Nous croyons donc que le positivisme se débat entre deux courans contraires. L’esprit élevé et scientifique de M. Littré sait très bien que le matérialisme n’est pas démontré, et il voudrait se tenir à égale distance de cette doctrine et de la doctrine opposée ; mais d’un autre côté les habitudes de l’éducation, l’entraînement fatal du savant, qui n’a pas trouvé de contre-poids dans l’étude des sciences psychologiques et morales, plus que tout cela peut-être, la pression de certains disciples plus ardens que ces tempéramens ne satisfont point, telles sont les causes de ce conflit interne dont le positivisme doit se dégager, s’il veut compter parmi les sérieuses écoles philosophiques de notre temps.

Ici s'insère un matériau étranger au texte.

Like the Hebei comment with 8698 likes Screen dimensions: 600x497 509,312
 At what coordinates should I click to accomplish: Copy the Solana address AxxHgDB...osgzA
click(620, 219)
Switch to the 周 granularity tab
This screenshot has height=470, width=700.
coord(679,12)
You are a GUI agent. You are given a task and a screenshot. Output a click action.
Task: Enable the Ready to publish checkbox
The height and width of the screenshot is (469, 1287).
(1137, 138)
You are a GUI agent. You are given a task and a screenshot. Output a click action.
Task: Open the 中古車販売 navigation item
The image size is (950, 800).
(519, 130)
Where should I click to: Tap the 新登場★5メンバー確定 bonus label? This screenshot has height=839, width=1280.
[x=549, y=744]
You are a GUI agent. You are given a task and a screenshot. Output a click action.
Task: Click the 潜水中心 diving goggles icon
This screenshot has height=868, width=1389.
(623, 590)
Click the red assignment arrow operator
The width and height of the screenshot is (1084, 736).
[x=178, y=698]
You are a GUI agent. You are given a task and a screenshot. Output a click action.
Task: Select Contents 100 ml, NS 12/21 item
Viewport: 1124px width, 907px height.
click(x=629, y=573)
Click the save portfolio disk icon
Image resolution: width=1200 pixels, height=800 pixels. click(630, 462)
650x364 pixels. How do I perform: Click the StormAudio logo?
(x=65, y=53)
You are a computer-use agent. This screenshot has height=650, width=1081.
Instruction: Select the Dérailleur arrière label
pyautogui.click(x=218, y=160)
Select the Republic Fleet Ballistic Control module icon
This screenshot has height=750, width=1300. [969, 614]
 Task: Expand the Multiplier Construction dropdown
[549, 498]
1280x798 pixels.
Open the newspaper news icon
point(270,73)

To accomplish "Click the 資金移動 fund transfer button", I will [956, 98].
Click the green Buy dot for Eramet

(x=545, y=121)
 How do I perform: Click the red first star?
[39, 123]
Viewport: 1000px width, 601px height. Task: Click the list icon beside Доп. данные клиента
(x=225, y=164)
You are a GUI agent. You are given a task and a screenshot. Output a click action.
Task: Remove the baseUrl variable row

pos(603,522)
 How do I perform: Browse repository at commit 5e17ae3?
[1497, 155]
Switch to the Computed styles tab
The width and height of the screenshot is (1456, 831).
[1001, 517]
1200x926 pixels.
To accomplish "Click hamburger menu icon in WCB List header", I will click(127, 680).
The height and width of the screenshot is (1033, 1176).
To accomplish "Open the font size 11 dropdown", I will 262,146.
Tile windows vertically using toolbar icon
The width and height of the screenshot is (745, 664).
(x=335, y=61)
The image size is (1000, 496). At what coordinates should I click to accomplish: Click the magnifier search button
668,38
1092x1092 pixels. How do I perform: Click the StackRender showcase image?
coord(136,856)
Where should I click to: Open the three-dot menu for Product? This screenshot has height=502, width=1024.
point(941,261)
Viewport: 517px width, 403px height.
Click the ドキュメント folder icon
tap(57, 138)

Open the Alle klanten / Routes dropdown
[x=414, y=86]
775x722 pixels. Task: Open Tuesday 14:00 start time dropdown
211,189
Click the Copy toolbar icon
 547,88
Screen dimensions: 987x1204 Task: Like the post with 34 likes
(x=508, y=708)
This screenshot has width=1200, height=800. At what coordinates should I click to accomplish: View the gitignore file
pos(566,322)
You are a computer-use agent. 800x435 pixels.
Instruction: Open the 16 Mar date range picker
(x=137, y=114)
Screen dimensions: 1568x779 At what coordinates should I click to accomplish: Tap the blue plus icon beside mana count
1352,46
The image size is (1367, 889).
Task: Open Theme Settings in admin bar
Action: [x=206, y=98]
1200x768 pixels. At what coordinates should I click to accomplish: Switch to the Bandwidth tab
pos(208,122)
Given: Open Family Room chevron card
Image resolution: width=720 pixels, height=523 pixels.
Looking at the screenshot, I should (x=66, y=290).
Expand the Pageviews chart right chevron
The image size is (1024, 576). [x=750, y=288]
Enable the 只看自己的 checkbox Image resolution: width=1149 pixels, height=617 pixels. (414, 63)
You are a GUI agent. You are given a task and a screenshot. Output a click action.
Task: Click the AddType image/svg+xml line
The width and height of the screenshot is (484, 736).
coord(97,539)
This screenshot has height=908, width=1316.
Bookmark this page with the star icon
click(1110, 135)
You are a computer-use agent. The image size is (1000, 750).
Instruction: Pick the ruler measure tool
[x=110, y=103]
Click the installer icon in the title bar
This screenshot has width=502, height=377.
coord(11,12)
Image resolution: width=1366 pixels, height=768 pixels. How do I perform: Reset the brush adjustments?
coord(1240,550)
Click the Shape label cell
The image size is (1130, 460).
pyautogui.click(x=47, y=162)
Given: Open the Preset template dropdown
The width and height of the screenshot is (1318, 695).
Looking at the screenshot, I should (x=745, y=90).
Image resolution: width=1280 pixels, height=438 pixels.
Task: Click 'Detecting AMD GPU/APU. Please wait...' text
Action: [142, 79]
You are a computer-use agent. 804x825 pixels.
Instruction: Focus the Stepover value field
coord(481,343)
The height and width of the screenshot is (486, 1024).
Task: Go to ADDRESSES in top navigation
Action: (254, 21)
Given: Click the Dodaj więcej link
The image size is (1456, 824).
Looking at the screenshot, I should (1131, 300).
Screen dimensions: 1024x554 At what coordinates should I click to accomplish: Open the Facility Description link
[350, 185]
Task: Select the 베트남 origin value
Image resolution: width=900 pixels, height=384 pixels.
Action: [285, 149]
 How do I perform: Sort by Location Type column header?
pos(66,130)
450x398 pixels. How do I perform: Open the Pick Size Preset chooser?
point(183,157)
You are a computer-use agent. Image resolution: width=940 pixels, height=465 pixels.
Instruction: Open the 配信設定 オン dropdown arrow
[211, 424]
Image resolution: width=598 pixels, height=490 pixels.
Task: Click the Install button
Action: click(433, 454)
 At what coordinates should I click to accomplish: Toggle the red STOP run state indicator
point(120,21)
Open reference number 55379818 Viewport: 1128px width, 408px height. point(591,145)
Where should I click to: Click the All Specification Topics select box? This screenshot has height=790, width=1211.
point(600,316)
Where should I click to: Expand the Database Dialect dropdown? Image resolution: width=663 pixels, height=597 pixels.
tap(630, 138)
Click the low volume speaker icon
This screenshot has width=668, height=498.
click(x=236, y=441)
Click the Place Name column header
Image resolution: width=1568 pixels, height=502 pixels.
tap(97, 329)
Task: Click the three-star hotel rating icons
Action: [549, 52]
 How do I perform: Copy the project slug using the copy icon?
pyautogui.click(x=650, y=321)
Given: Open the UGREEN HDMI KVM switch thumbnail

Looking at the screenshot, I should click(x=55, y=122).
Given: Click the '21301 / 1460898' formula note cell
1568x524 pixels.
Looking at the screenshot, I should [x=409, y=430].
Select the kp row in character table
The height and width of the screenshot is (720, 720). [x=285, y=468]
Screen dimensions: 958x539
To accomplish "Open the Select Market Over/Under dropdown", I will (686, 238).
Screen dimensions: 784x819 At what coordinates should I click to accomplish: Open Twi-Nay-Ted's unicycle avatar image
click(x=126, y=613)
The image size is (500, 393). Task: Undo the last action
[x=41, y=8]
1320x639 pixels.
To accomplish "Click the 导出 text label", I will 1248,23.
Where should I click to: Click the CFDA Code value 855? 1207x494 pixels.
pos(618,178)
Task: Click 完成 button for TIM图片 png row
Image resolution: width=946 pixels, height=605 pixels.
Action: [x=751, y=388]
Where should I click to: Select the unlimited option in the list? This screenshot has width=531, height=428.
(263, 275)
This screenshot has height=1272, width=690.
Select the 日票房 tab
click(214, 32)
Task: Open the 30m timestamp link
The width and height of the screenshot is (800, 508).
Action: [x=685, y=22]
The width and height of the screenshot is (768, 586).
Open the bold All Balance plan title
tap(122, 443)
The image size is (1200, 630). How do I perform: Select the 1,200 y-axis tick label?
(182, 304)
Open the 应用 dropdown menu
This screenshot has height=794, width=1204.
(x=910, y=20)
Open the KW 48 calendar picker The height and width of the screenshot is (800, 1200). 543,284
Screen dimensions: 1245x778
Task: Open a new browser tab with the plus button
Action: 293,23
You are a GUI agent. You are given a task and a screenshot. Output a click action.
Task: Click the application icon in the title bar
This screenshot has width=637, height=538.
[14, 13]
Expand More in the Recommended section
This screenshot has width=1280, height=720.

Le second point sur lequel cette école me paraît manquer d’esprit philosophique est sa négation absolue et exclusive de toute métaphysique. Je n’entrerai point, ici dans la question tout abstraite (et qui serait déjà un problème métaphysique) de savoir s’il y a des idées absolues dans l’esprit humain, et si à ces idées correspond en dehors de nous quelque chose d’absolu ; mais, prenant la question du dehors, je dis que retrancher de l’esprit humain la recherche des causes premières et des causes finales est une tentative si violente, si contraire aux lois de notre entendement, si démentie par l’histoire, que je ne puis concevoir que les positivistes aient l’espoir d’y réussir. Assurément leur critique de la métaphysique est bien faible et bien superficielle en comparaison de celle de Kant.

  1. Revue des Deux Mondes du 15 avril 1846.